Your query matched 10 files in 4 directories.
I thought it was a pretty amusing essay:
Then your Russian translator calls on the phone, to personally tell you the bad news about how really unpleasant your life is about to become:
He elaborates: In "I scanned %g directories", you'd expect "directories" to be in the accusative case (since it is the direct object in the sentence) and the plural number, except where $directory_count is 1, then you'd expect the singular, of course. Just like Latin or German. But! Where $directory_count % 10 is 1 ("%" for modulo, remember), assuming $directory count is an integer, and except where $directory_count % 100 is 11, "directories" is forced to become grammatically singular, which means it gets the ending for the accusative singular... You begin to visualize the code it'd take to test for the problem so far, and still work for Chinese and Arabic and Italian, and how many gettext items that'd take, but he keeps going... But where $directory_count % 10 is 2, 3, or 4 (except where $directory_count % 100 is 12, 13, or 14), the word for "directories" is forced to be genitive singular -- which means another ending... The room begins to spin around you, slowly at first... But with all other integer values, since "directory" is an inanimate noun, when preceded by a number and in the nominative or accusative cases (as it is here, just your luck!), it does stay plural, but it is forced into the genitive case -- yet another ending... And you never hear him get to the part about how you're going to run into similar (but maybe subtly different) problems with other Slavic languages like Polish, because the floor comes up to meet you, and you fade into unconsciousness.

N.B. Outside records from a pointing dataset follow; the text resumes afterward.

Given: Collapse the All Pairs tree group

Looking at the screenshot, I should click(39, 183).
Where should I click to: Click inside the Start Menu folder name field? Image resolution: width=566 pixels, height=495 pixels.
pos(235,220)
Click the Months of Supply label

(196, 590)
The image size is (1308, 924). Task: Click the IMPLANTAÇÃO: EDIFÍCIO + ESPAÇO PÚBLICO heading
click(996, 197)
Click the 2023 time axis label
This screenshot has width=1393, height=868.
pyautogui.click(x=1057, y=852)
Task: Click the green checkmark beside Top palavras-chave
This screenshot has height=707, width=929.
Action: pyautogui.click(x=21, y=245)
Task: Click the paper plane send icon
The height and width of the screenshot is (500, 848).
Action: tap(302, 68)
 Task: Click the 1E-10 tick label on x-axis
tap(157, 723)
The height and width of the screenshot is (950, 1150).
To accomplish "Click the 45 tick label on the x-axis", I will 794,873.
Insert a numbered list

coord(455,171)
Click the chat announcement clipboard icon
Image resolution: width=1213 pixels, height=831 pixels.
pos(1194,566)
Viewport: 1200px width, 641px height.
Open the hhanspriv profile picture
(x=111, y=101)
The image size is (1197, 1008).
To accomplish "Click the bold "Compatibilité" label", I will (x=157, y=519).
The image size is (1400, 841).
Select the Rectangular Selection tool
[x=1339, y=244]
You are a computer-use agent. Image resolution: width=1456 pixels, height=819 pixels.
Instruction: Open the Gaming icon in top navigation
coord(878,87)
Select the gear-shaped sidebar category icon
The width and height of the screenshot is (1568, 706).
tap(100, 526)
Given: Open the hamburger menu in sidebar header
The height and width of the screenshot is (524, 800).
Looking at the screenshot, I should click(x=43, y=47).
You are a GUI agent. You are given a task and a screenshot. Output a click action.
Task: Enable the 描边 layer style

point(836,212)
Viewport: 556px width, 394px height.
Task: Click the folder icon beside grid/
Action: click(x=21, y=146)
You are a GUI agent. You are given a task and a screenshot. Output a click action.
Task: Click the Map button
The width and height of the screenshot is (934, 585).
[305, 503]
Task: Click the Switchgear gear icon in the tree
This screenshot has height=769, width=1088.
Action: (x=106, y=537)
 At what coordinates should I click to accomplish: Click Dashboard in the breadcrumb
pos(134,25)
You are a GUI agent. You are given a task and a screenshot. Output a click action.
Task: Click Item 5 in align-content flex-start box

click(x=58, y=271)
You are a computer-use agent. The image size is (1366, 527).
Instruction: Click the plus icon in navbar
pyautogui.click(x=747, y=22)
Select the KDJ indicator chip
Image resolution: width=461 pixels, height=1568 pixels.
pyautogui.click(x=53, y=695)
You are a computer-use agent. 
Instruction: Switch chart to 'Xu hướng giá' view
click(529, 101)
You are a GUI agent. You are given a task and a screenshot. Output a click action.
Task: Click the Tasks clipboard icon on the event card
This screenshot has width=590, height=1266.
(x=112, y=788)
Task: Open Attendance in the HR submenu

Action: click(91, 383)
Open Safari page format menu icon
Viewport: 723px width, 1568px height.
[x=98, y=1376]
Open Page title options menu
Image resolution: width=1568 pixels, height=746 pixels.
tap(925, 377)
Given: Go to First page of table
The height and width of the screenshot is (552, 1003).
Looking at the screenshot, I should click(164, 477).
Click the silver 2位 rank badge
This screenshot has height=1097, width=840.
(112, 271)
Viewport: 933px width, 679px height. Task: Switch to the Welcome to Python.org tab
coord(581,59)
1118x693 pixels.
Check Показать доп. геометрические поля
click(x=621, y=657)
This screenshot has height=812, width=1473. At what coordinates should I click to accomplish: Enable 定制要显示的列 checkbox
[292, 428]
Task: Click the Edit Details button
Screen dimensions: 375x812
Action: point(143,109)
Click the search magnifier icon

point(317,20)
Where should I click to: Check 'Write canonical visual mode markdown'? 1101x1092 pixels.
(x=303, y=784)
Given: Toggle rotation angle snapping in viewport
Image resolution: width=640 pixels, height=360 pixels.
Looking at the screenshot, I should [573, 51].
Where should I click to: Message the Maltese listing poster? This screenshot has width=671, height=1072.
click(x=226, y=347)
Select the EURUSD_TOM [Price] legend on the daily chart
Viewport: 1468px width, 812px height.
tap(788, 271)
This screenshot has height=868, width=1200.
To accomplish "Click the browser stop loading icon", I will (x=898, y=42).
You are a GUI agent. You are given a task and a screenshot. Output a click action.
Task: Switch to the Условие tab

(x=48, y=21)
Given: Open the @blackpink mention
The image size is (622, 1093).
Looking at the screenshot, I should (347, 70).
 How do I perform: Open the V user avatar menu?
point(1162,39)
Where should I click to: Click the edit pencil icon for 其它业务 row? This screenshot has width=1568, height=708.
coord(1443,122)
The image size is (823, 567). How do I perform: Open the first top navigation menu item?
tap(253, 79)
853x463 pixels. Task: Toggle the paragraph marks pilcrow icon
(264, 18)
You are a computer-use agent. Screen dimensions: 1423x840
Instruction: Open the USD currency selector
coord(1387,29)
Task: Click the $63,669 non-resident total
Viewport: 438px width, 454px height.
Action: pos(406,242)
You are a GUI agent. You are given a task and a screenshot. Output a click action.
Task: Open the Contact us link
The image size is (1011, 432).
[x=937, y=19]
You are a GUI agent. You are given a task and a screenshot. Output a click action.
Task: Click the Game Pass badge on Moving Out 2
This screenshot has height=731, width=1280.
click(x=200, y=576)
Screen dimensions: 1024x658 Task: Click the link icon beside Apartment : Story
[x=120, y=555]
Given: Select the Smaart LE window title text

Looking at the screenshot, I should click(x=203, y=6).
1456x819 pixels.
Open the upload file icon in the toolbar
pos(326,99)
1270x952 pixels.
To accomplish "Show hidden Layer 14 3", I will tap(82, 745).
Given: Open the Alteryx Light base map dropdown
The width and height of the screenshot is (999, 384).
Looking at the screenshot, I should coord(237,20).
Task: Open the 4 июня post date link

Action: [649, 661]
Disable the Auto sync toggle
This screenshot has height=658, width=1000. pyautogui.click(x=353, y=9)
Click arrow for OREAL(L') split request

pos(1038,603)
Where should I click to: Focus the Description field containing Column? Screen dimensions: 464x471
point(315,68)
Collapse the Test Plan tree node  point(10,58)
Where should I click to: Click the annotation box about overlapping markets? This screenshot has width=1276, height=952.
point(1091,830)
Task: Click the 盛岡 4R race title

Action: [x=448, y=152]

(Thank you to zoul who linked to this article on another site.)
Mozilla has just released a specification for a new translation format that tries to address these issues. An example:
This is designed to support grammatically correct translations for a wide range of languages, including languages with really unusual grammatical constraints. And it's designed to work even when the original software authors don't understand Russian grammar.